Tangannya samar meraih ponsel, mengecek jam sendiri tanpa menunggu jawabanku. Dia kemudian bangun dan bersandar dengan pandangan kosong.

"Mandi gih, aku siapin sarapan."

Gracia hanya mengangguk patuh. Aku tersenyum sembari melangkah mendekatinya, lalu sekejap mengecup lembut rambutnya. Sebelum kesadaran Gracia pulih, aku segera berbalik meninggalkannya.

Pagi ini seperti biasa, menyiapkan setangkup roti dan segelas susu untuk Gracia. Gadis dua puluhan itu seperti menjadi bayiku. Sedikit banyak merepotkan, tapi aku senang dalam kesusahan karenanya.

Tidak butuh waktu lama, dia mengambil tempat duduk di depanku dengan pakaian rapinya. Mulutnya lahap mengunyah roti dengan taburan keju dan susu.

"Ci, aku nebeng Ci Shani ya?" katanya dengan mulut penuhnya. Aku mengangguk saja.

"Ci Shan nanti pulang jam berapa?" tanyanya lagi.

"Nggak paham, paling telat jam tujuh. Kenapa Ge?"

"Nggakpapa sih, kayanya nanti aku balik cepat. Jadi aku mau masakin sesuatu yang spesial buat Ci Shani."

"Dalam rangka apa? Memangnya kamu bisa masak?"

Dia mengunyah dulu makanannya kemudian meminum seteguk susu, "Dalam rangka balas budi karena kebaikan Ci Shan selama aku tinggal disini. Gampang deh nanti nonton tutorial masak kan banyak di youtube."

"Ih kamu tuh, nggak bisa memangnya tetap tinggal disini aja?" Aku masih berusaha membujuknya. Sisa dua hari saja, bosku!

"Nggak enak Ci sama Ci Shani dan Kak Redha."

"Dibilang nggakpapa kok, ngeyel ya kamu.." Aku mulai sedikit kesal.

Dia malah tertawa menimpali, "Haha kok dimarahin sih? Berangkat yuk, aku lanjutin makan di mobil aja."

Aku menghabiskan segelas susu, lalu mengekor anak nakal itu. Kok wibawaku mendadak hilang sih, kok jadi bucin begini?

--

Selepas mengantar Gracia, aku menuju kantor yang tak jauh dari kampusnya. Ketika berjalan menuju ruanganku, lenganku ditahan seseorang.

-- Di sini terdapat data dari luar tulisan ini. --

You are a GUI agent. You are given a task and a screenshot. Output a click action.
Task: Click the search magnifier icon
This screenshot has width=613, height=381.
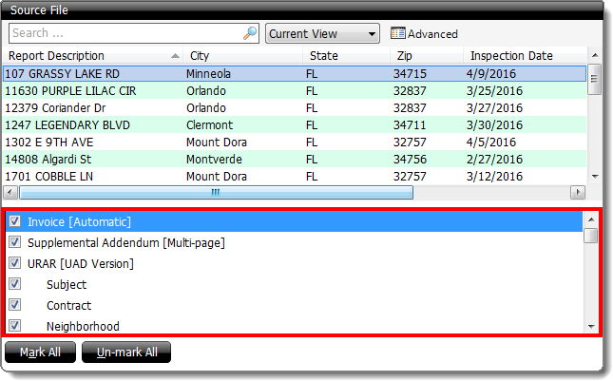(250, 33)
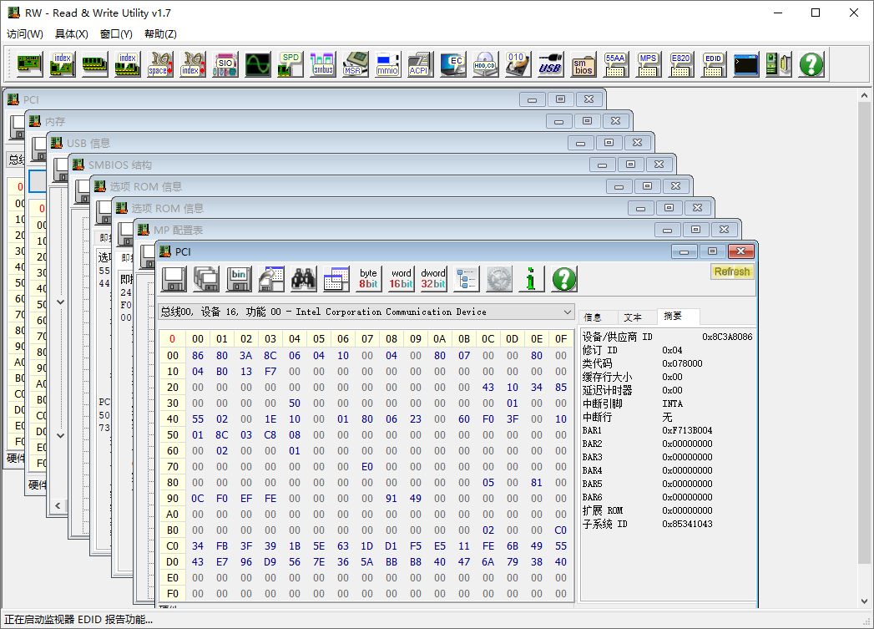Click the SPD memory info icon

290,64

"Shan.." Aku mengenal suaranya. Tepat, aku menoleh dan mendapatinya.

"Mau apalagi? Kita udah selesai," tegasku sambil berusaha melepas cengkraman tangannya pada lenganku.

"Sepuluh menit, penting Shan."

Hidup dengannya bertahun-tahun sudah membuatku paham dengan tabiatnya yang keras kepala. Dia seorang yang ambisius dan hanya mengalah padaku, sesekali. Ratu Viny, kamu masih saja belum berubah.

"Lima menit," timpalku berlalu menuju kafetaria. Dia mengekor di belakangku, kurasa dia malas lama bernegosiasi denganku.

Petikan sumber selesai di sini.